## Exercise
The goal is a clean copy of all the data below, with pictures dropped and everything else retyped exactly.

## Data in this exercise
= Beginning of Section =

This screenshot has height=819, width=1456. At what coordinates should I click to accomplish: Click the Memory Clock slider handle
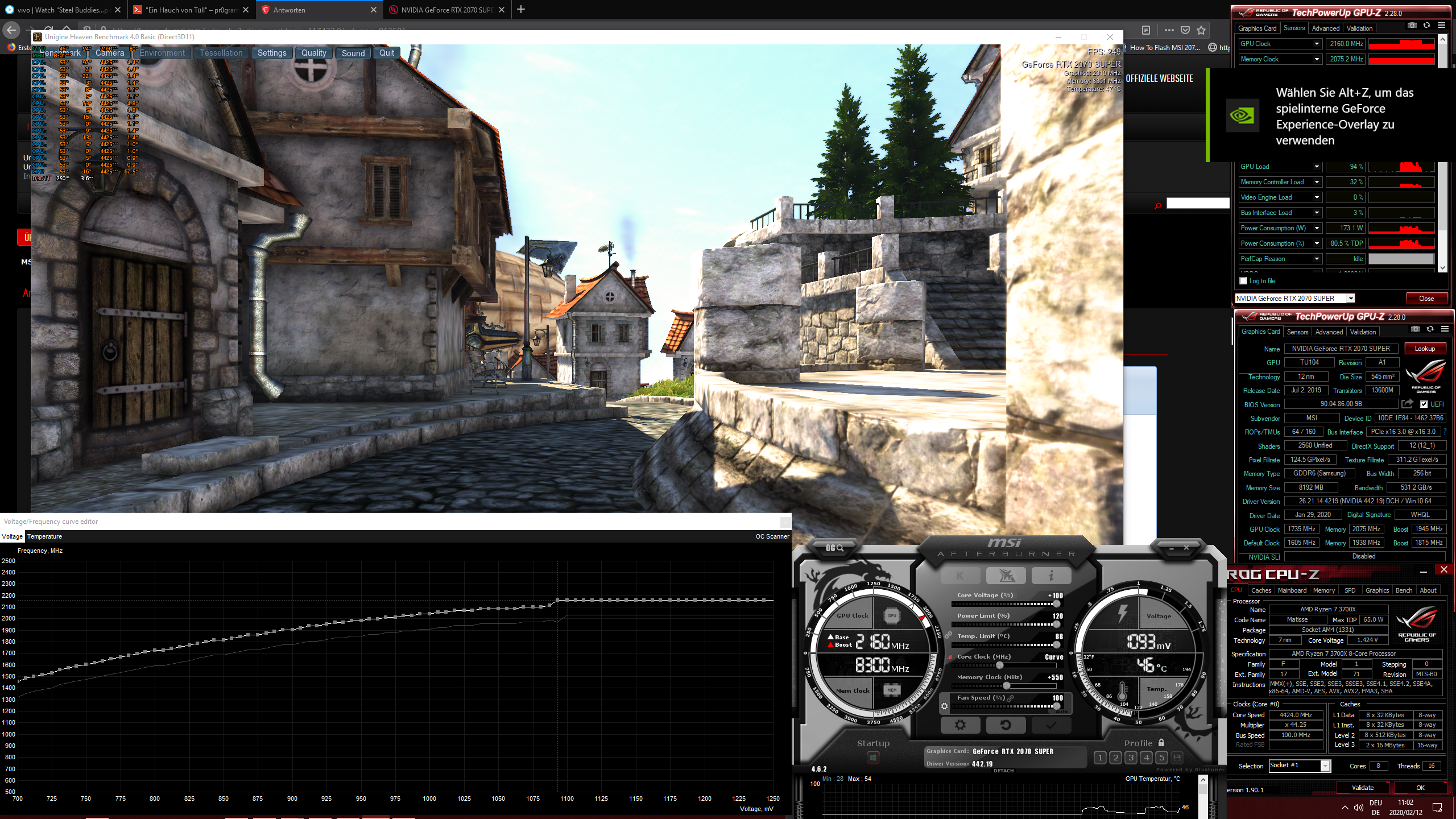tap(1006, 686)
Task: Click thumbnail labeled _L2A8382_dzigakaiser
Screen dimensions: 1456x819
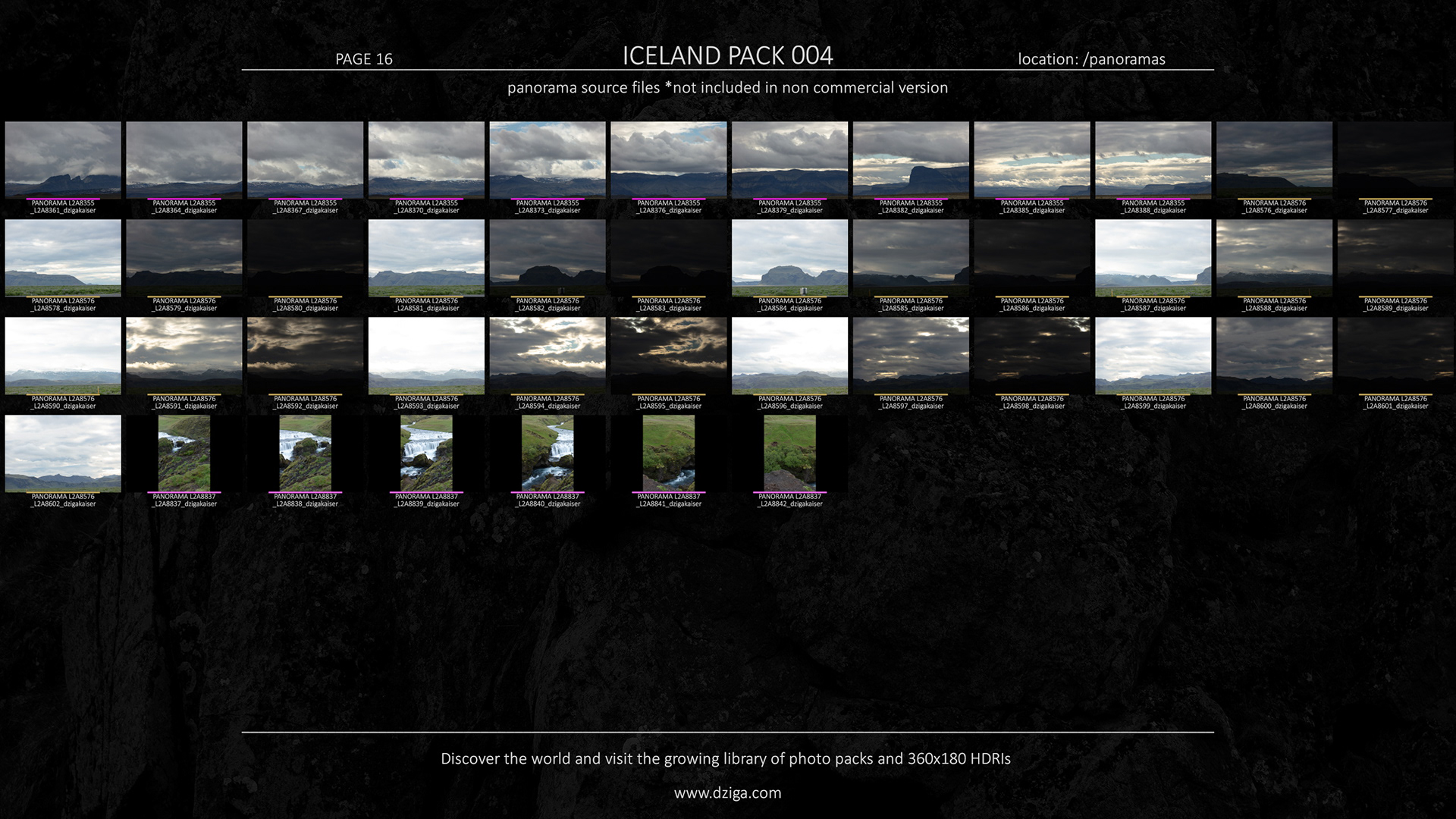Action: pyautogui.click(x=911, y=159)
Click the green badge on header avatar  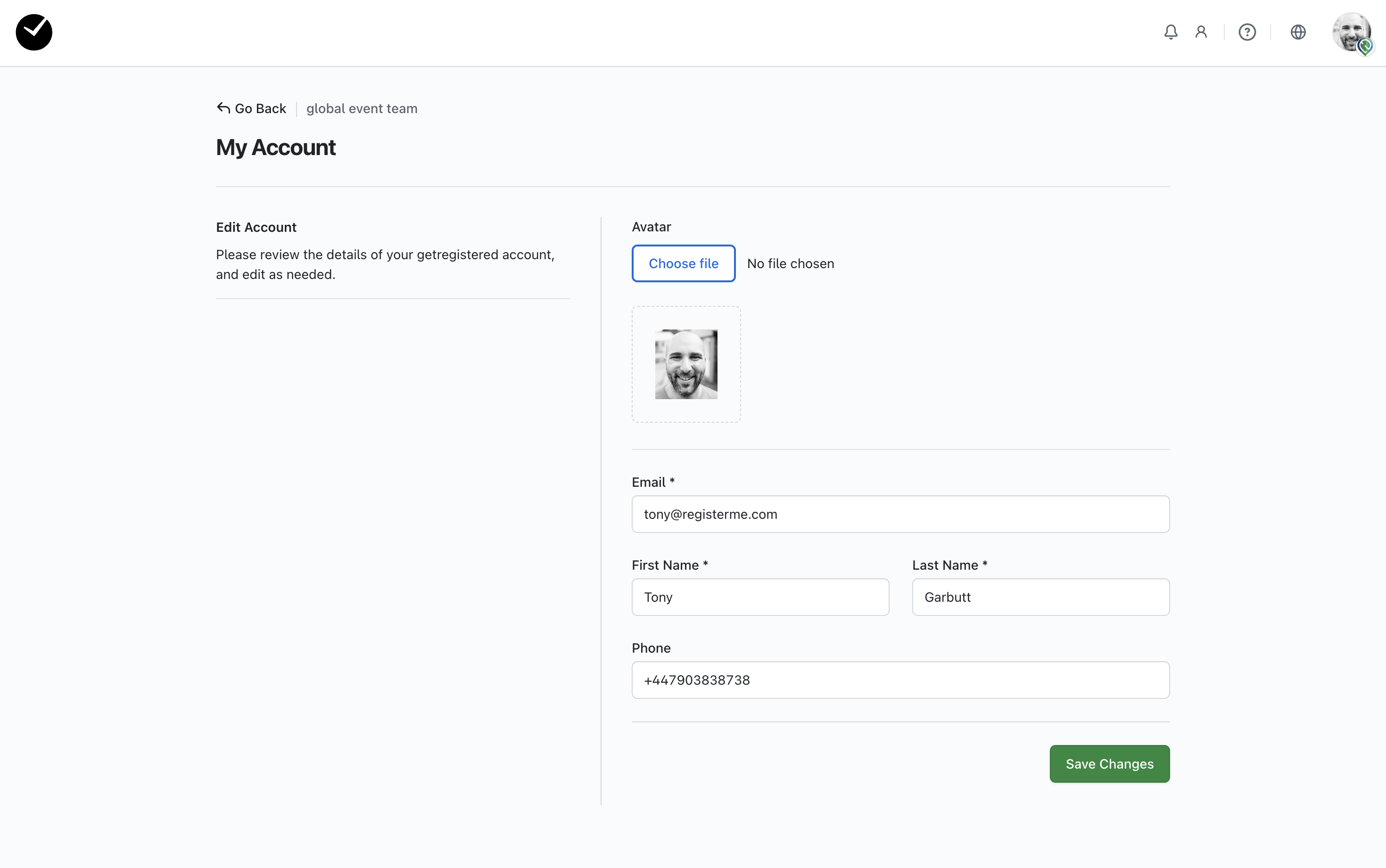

= End of Section =

## Response to this exercise
This screenshot has height=819, width=1456. At what coordinates should I click to accomplish: Click the Memory Clock slider handle
tap(1006, 686)
Task: Click thumbnail labeled _L2A8382_dzigakaiser
Screen dimensions: 1456x819
Action: pyautogui.click(x=911, y=159)
Click the green badge on header avatar  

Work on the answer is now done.